The Advisory Committee on Student Financial Assistance released its final report on 15 regulations which IHEs found burdensome. The report recommends Congress require the Secretary to establish review committees to provide advice on these regulations to see if alternatives can be instituted that are less burdensome and also asks the Department to review them as well. Page 6 of the report lists out the regulations which the Committee focused on, with all of them largely focused on administrative aspects of operating within Title IV programs. Gainful employment, State authorization and Credit hour regulations were not the subject of this focus.
We expect the Department of Education to announce the Negotiated Rulemaking participants for both the Title II/Teach Grant and Title IV panels by early next week. Department staff were getting internal sign-off on a slate of panelists this week.
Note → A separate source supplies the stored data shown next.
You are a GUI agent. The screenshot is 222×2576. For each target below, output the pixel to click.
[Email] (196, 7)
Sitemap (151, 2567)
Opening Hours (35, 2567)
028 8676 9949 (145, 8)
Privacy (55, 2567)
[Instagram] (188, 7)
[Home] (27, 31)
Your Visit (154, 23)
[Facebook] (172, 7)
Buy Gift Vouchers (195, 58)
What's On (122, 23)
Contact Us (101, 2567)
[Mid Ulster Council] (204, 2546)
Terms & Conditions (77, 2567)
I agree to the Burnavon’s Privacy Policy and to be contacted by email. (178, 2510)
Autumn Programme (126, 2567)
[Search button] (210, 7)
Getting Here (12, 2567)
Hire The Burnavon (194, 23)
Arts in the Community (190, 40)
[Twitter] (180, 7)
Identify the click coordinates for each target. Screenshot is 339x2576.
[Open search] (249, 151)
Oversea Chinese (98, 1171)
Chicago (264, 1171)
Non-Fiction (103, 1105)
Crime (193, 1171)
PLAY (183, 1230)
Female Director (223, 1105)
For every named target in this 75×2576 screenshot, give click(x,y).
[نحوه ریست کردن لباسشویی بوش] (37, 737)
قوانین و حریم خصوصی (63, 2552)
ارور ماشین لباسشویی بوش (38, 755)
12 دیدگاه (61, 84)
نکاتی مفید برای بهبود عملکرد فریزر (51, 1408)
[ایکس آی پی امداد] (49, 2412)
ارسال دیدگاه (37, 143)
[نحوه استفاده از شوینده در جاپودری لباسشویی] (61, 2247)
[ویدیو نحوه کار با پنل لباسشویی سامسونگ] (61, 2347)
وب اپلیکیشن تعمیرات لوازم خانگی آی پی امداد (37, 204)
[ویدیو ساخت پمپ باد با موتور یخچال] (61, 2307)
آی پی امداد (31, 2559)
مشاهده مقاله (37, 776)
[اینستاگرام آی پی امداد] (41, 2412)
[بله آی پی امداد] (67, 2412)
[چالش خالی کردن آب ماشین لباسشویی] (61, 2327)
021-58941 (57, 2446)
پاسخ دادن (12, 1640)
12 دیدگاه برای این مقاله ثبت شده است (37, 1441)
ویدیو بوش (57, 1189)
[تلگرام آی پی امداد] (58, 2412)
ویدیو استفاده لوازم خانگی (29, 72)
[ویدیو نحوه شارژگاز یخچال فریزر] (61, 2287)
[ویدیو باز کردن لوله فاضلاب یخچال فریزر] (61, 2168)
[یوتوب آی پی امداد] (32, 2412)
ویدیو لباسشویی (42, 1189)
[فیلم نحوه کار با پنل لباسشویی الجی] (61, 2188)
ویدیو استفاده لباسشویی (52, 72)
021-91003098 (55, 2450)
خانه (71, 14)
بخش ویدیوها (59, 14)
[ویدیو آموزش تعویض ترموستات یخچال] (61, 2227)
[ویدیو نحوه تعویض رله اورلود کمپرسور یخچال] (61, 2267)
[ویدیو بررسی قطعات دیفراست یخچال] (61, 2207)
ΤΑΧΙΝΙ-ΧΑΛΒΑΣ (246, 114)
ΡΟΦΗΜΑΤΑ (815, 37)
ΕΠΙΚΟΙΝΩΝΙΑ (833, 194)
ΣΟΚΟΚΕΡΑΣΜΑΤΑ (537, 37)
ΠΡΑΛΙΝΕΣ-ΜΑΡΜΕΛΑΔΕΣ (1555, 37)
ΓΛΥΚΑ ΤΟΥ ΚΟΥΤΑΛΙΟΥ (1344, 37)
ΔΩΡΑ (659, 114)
The Department released a report on 2008-09 school-level expenditures they says shows that more than 40% of low-income, Title I schools are being shortchanged because school districts are inequitably distributing state and local funds.
Meetings on ESEA reauthorization continue between Committee staff on both sides of the aisle. The Committee does seem focused on moving legislation in the early part of next year.
The House Education & the Workforce’s Subcommittee on Higher Education held a hearing focused on the issue of college costs. The main takeaway from the hearing was that institutions need to do more, including using technology, to hold down the costs of college rather than the Federal government.
Senate staff continue to finalize the ESEA bill passed by Committee in late October for filing. Senate staff are focused on finding floor time for this legislation in the new year.
With the inaction by the Super Committee, House and Senate leadership seem focused on completing all remaining 2012 appropriations work this year through an omnibus bill. This bill is also likely to carry other ‘must pass’ issues for which deals can be finalized, such as UI (Unemployment Insurance) extension, SGR (Sustainable Growth Rate – preventing cuts in physician payment rates under Medicare from going into effect) fix and payroll tax extension. Staff conversations have begun between House and Senate on a Labor/HHS/Education bill for inclusion in the Omnibus. Significant policy riders on labor, higher education and other matters continue to complicate the resolution of a Labor/HHS/Education bill, as well as differences in overall funding levels between the House and Senate versions of this legislation.